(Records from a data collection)
******

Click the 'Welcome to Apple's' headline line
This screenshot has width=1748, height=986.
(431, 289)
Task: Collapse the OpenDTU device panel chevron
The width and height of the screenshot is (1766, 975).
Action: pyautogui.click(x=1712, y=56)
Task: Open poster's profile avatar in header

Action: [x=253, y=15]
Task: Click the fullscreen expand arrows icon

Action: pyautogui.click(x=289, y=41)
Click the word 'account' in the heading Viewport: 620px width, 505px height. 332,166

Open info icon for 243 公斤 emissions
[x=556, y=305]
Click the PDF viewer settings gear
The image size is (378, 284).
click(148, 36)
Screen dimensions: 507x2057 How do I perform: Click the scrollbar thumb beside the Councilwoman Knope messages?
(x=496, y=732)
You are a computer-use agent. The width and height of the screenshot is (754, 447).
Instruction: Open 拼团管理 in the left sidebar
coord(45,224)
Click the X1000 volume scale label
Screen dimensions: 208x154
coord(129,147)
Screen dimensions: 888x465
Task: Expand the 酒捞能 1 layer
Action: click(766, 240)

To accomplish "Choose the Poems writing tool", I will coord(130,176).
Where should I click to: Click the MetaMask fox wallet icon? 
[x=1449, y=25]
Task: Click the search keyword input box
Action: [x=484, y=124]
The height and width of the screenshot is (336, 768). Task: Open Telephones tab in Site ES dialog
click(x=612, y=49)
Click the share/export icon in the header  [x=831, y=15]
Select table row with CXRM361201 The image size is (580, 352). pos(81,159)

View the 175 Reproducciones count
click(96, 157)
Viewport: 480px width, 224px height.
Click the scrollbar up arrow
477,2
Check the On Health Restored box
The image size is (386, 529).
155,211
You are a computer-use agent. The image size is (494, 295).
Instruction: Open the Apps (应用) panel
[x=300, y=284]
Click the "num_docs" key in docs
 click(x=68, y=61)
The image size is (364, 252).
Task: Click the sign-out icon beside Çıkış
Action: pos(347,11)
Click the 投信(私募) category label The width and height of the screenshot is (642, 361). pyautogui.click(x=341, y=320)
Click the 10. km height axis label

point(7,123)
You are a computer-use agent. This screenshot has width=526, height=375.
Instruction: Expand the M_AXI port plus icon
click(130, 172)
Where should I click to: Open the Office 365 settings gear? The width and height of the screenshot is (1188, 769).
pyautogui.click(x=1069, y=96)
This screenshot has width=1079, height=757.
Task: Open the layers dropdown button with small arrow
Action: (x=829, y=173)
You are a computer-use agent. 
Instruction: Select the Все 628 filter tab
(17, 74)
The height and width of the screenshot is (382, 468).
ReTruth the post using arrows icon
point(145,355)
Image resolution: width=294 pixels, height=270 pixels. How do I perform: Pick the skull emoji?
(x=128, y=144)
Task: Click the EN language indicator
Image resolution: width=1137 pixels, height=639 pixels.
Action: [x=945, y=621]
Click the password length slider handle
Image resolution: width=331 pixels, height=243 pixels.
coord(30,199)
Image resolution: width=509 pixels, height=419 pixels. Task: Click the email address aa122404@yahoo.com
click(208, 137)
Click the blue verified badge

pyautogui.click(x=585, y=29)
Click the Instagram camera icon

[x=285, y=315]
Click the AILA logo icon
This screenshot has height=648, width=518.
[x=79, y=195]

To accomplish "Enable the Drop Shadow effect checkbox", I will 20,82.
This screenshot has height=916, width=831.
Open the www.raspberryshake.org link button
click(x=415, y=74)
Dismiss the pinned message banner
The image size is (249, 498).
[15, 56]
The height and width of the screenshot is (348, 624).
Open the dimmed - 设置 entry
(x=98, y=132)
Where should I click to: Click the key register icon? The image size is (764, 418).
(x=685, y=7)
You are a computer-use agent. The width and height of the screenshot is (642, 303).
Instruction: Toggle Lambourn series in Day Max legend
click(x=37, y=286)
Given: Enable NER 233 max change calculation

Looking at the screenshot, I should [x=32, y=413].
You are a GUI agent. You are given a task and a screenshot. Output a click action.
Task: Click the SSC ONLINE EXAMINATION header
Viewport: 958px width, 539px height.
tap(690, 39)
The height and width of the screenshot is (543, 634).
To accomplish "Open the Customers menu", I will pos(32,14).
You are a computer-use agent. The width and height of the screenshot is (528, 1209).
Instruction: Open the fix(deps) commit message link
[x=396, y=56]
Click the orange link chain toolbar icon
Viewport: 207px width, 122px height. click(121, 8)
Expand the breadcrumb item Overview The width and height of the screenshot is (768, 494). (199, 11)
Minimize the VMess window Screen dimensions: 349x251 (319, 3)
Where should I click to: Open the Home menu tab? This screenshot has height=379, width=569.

******

The problem:
Retype the data in full and match it exactly.

Task output:
Click the 'Welcome to Apple's' headline line
This screenshot has width=1748, height=986.
(431, 289)
Task: Collapse the OpenDTU device panel chevron
The width and height of the screenshot is (1766, 975).
Action: pyautogui.click(x=1712, y=56)
Task: Open poster's profile avatar in header

Action: [x=253, y=15]
Task: Click the fullscreen expand arrows icon

Action: pyautogui.click(x=289, y=41)
Click the word 'account' in the heading Viewport: 620px width, 505px height. 332,166

Open info icon for 243 公斤 emissions
[x=556, y=305]
Click the PDF viewer settings gear
The image size is (378, 284).
click(148, 36)
Screen dimensions: 507x2057 How do I perform: Click the scrollbar thumb beside the Councilwoman Knope messages?
(x=496, y=732)
You are a computer-use agent. The width and height of the screenshot is (754, 447).
Instruction: Open 拼团管理 in the left sidebar
coord(45,224)
Click the X1000 volume scale label
Screen dimensions: 208x154
coord(129,147)
Screen dimensions: 888x465
Task: Expand the 酒捞能 1 layer
Action: click(766, 240)

To accomplish "Choose the Poems writing tool", I will coord(130,176).
Where should I click to: Click the MetaMask fox wallet icon? 
[x=1449, y=25]
Task: Click the search keyword input box
Action: [x=484, y=124]
The height and width of the screenshot is (336, 768). Task: Open Telephones tab in Site ES dialog
click(x=612, y=49)
Click the share/export icon in the header  [x=831, y=15]
Select table row with CXRM361201 The image size is (580, 352). pos(81,159)

View the 175 Reproducciones count
click(96, 157)
Viewport: 480px width, 224px height.
Click the scrollbar up arrow
477,2
Check the On Health Restored box
The image size is (386, 529).
155,211
You are a computer-use agent. The image size is (494, 295).
Instruction: Open the Apps (应用) panel
[x=300, y=284]
Click the "num_docs" key in docs
 click(x=68, y=61)
The image size is (364, 252).
Task: Click the sign-out icon beside Çıkış
Action: pos(347,11)
Click the 投信(私募) category label The width and height of the screenshot is (642, 361). pyautogui.click(x=341, y=320)
Click the 10. km height axis label

point(7,123)
You are a computer-use agent. This screenshot has width=526, height=375.
Instruction: Expand the M_AXI port plus icon
click(130, 172)
Where should I click to: Open the Office 365 settings gear? The width and height of the screenshot is (1188, 769).
pyautogui.click(x=1069, y=96)
This screenshot has width=1079, height=757.
Task: Open the layers dropdown button with small arrow
Action: (x=829, y=173)
You are a computer-use agent. 
Instruction: Select the Все 628 filter tab
(17, 74)
The height and width of the screenshot is (382, 468).
ReTruth the post using arrows icon
point(145,355)
Image resolution: width=294 pixels, height=270 pixels. How do I perform: Pick the skull emoji?
(x=128, y=144)
Task: Click the EN language indicator
Image resolution: width=1137 pixels, height=639 pixels.
Action: [x=945, y=621]
Click the password length slider handle
Image resolution: width=331 pixels, height=243 pixels.
coord(30,199)
Image resolution: width=509 pixels, height=419 pixels. Task: Click the email address aa122404@yahoo.com
click(208, 137)
Click the blue verified badge

pyautogui.click(x=585, y=29)
Click the Instagram camera icon

[x=285, y=315]
Click the AILA logo icon
This screenshot has height=648, width=518.
[x=79, y=195]

To accomplish "Enable the Drop Shadow effect checkbox", I will 20,82.
This screenshot has height=916, width=831.
Open the www.raspberryshake.org link button
click(x=415, y=74)
Dismiss the pinned message banner
The image size is (249, 498).
[15, 56]
The height and width of the screenshot is (348, 624).
Open the dimmed - 设置 entry
(x=98, y=132)
Where should I click to: Click the key register icon? The image size is (764, 418).
(x=685, y=7)
You are a computer-use agent. The width and height of the screenshot is (642, 303).
Instruction: Toggle Lambourn series in Day Max legend
click(x=37, y=286)
Given: Enable NER 233 max change calculation

Looking at the screenshot, I should [x=32, y=413].
You are a GUI agent. You are given a task and a screenshot. Output a click action.
Task: Click the SSC ONLINE EXAMINATION header
Viewport: 958px width, 539px height.
tap(690, 39)
The height and width of the screenshot is (543, 634).
To accomplish "Open the Customers menu", I will pos(32,14).
You are a computer-use agent. The width and height of the screenshot is (528, 1209).
Instruction: Open the fix(deps) commit message link
[x=396, y=56]
Click the orange link chain toolbar icon
Viewport: 207px width, 122px height. click(121, 8)
Expand the breadcrumb item Overview The width and height of the screenshot is (768, 494). (199, 11)
Minimize the VMess window Screen dimensions: 349x251 (319, 3)
Where should I click to: Open the Home menu tab? This screenshot has height=379, width=569.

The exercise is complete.